In May 2021, the Federal Court of Canada ordered the nation's governing council to meet to discuss a petition to have Chief Marvin Yahey removed from his position. The petition had been started by three councillors, alleging a breach of the Chief's fiduciary duties and noting that the council hadn't met in over a year.

Environment  
The band's territory extends over 38 300 square kilometres, including the  Montney Basin. The nation's territory has been marked as an epicentre of oil and gas activity, with extensive industrial presence. Across 73% of the nation's territory, there is at least one road, hydro reservoir, pipeline, or gas well within a 250 metre radius. The construction of the W. A. C. Bennett Dam in the 1960s flooded parts of the nation's territory.

Demographics 
The 2016 Statistics Canada census noted a population increase of 3% from 2006, with a median age of 27.  Total population is 197.

Court cases 
In Yahey v. British Columbia, 2015 (BCSC 1302), the British Columbia Supreme Court dismissed the band's application for a pre-trial injunction to prevent the province from proceeding with a planned auction of 15 timber sale licences.  The court dismissed the application on the basis that it was not satisfied the timber sales would materially increase the cumulative impacts on Treaty rights.

The second application on the same subject was heard in late October 2016.  This time the band sought an injunction to prohibit the Province from authorizing industrial development relating to forestry and oil and gas activities within defined "critical areas".  The court rejected the application for an injunction on the basis that the issue would go to trial in March 2018 and no "irreparable harm" would occur in the meantime.

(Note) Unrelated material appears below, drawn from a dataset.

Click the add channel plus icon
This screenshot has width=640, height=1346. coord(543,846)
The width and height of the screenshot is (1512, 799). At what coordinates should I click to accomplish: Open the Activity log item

In June 2021, the British Columbia Supreme Court, in Yahey v. British Columbia, 2021 (BCSC 1287), ruled that the provincial government had breached its Treaty 8 obligations by permitting forestry, energy, and mining development within the Blueberry River First Nation's claim area. Justice Emily Burke ruled that the province had failed to assess that the cumulative effect of approving developments and taking land meant that the nation could not meaningfully exercise its treaty rights. The court declared that the province must halt authorizations that would lead to further breaches, suspended for six months so the parties could negotiate a regulatory scheme.

Impact of the modern economy in 2019 
During an initial trial which began in May 2019, the Province of British Columbia suggested that the First Nation needed to “modernize” its livelihood, with its representative stating that “Reserve lands may provide for the ‘livelihood’ of First Nations in modern times through agriculture, ranching or the exploitation of the subsurface rights.”

The impact of the "modern economy" presented during opening remarks by the representative of Blueberry stated that "projects approved between 2013-2016" included:

 " 2,600 oil and gas wells
 1,884 kilometres of petroleum access and permanent roads
 740 kilometres of petroleum development roads
 1,500 kilometres of new pipelines
 9,400 kilometres of seismic lines, and
 harvesting of approximately 290 forestry cutblocks."

Arguments presented in the case have raised broader questions about assimilation of an indigenous people, and the choice to continue to pursue a traditional way of life.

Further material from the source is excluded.